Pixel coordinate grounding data
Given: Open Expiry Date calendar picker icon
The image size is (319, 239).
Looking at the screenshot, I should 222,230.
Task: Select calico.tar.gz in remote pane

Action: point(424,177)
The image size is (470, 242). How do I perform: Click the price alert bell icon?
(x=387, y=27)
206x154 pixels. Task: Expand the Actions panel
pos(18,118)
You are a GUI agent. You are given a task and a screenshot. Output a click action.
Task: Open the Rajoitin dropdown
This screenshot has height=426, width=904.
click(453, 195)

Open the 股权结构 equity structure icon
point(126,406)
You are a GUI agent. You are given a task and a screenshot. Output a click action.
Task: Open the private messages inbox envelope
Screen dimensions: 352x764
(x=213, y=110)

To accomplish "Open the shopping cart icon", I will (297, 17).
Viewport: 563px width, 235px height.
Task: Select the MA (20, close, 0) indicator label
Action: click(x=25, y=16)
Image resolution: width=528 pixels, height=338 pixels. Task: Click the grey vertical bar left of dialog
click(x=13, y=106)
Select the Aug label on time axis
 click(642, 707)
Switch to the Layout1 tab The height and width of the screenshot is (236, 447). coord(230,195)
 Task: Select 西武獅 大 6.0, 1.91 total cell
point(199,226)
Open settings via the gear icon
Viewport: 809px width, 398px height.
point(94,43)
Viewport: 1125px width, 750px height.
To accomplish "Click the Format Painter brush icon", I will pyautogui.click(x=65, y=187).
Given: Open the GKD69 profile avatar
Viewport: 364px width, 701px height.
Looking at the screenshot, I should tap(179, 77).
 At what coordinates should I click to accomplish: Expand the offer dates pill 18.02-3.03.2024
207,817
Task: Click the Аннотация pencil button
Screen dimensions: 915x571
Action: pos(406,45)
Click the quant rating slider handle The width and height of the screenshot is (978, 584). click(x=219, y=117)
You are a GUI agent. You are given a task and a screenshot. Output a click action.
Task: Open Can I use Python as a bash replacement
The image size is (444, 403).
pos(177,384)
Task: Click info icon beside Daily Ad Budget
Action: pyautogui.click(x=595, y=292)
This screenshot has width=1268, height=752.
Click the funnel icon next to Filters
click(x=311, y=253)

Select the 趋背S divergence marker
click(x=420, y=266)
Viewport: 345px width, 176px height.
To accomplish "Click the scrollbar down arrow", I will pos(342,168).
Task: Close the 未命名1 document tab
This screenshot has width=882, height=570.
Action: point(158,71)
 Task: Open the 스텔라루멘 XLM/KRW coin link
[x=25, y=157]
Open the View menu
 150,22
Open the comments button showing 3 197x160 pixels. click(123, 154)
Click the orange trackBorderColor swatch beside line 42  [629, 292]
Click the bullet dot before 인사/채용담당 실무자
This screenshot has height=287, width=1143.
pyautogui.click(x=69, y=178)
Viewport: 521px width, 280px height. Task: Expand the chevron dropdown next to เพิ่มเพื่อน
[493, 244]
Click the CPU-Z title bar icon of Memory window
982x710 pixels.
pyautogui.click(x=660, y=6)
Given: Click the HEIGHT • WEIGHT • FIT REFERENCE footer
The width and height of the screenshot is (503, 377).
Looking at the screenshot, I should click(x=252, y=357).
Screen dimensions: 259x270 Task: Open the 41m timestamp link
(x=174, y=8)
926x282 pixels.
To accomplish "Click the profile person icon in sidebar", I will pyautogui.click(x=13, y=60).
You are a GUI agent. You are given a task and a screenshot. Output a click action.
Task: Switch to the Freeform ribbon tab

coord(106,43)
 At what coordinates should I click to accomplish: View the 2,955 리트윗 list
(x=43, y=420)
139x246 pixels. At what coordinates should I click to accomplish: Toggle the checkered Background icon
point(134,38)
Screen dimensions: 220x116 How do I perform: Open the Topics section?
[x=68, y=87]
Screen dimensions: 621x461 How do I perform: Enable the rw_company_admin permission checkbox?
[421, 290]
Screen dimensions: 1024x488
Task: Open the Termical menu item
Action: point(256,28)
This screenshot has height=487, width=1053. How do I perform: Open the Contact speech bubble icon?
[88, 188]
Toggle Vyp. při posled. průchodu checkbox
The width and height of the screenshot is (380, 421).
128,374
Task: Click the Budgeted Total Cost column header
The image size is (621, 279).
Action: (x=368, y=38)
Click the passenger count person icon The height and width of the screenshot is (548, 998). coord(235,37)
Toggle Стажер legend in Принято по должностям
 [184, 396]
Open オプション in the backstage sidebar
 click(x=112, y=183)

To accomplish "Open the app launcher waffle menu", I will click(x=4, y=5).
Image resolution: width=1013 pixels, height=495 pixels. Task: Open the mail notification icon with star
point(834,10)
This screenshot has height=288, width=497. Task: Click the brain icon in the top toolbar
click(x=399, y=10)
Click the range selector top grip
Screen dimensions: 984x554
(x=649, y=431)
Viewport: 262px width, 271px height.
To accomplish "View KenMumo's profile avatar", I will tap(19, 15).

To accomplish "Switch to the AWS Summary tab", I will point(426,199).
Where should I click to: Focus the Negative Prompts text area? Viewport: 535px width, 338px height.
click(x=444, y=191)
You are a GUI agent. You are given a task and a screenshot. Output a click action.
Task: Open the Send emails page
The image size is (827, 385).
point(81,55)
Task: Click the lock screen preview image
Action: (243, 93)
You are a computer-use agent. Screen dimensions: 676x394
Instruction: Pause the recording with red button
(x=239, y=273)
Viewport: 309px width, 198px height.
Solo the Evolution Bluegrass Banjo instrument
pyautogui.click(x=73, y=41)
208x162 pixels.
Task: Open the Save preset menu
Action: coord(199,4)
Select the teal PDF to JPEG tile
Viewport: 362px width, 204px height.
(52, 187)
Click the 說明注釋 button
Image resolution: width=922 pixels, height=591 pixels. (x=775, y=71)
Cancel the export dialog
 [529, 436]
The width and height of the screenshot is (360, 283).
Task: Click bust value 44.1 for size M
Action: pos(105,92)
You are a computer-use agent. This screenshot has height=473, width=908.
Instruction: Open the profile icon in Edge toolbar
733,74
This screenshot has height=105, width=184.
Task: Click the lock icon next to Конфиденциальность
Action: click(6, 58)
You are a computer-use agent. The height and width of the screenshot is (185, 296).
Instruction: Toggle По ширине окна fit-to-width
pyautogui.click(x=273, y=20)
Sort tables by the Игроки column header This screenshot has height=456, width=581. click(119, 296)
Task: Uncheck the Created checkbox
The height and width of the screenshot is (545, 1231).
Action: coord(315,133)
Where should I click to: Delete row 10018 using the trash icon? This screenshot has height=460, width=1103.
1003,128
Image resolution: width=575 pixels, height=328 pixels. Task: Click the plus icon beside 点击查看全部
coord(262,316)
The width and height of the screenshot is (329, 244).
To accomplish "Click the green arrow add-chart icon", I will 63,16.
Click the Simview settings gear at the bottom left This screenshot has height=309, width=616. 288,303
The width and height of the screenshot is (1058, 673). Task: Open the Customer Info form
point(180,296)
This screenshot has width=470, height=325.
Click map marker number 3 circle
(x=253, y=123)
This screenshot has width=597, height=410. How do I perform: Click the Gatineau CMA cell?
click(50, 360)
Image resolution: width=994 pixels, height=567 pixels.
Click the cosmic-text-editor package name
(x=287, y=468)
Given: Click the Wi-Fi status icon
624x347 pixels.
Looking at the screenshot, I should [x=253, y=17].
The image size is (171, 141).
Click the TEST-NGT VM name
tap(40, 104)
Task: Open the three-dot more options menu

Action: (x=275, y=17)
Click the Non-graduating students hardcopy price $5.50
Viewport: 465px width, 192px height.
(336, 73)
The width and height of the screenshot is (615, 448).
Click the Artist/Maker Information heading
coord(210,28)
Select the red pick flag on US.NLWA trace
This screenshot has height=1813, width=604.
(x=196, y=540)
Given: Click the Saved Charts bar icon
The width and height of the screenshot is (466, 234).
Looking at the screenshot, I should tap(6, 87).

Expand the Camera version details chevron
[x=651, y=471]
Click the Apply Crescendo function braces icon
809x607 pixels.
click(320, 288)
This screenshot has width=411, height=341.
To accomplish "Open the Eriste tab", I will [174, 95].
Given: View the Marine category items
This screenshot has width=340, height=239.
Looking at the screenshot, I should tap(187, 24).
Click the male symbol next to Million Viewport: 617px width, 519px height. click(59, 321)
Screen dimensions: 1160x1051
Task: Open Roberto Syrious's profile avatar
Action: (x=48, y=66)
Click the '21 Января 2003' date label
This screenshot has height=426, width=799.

Description of the task —
Your answer should be the exact lines above from the one with "This screenshot has width=411, height=341." through the one with "Click the '21 Января 2003' date label", both included, and nothing besides.

Solution to this task —
This screenshot has width=411, height=341.
To accomplish "Open the Eriste tab", I will [174, 95].
Given: View the Marine category items
This screenshot has width=340, height=239.
Looking at the screenshot, I should tap(187, 24).
Click the male symbol next to Million Viewport: 617px width, 519px height. click(59, 321)
Screen dimensions: 1160x1051
Task: Open Roberto Syrious's profile avatar
Action: (x=48, y=66)
Click the '21 Января 2003' date label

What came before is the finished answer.